Video 3 - The Fed has three tools of monetary policy. These are used in order to control money. Required reserve, abbreviated as RR is the percent of a bank's total deposit the bank holds onto. The discount rate is the rate at which banks can borrow money from the bank. Buying or selling bonds and securities is another tools of monetary policy. These also helps determine whether the economy is at a recession or an inflation. Recession is also known as expansionary or easy money, and inflation is also known as contractionary or tight money.
Video 4 - Loanable funds is money that is available in the banking system that the public can borrow. The vertical axis is labeled "i" which stands for interest rate. Horizontal axis is labeled as "Qlf" which stands for the quantity of Loanable funds. It's slope is downward sloping because when interest rate is lower people demand more money. The slope of supply or Loanable funds goes up because it comes from the amount of money that people have in banks meaning it's dependent on savings. People's incentives to save more equals increase in Loanable funds.
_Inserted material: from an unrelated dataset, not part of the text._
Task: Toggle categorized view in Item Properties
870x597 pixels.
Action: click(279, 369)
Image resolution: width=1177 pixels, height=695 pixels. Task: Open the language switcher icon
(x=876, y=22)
Video 5 - In this video about money creation process, banks create money by making loans. Being able to adjust the required reserve is very important. For example, if the RR given is 20% and the bank makes a new loan of $500, then the maximum money created by the banking system will be $2500. So, how do we calculate this? We take our money multiplier (1/RR) and multiply it with the $500.
Video 6 - Money market, Loanable funds, and AD-AS graph are interconnected with each other. We must remember to be careful when connecting each graph to each other and changing factors each time. Another thing to remember is that change in money means change in price. Increase in interest rate equals interest in the price level.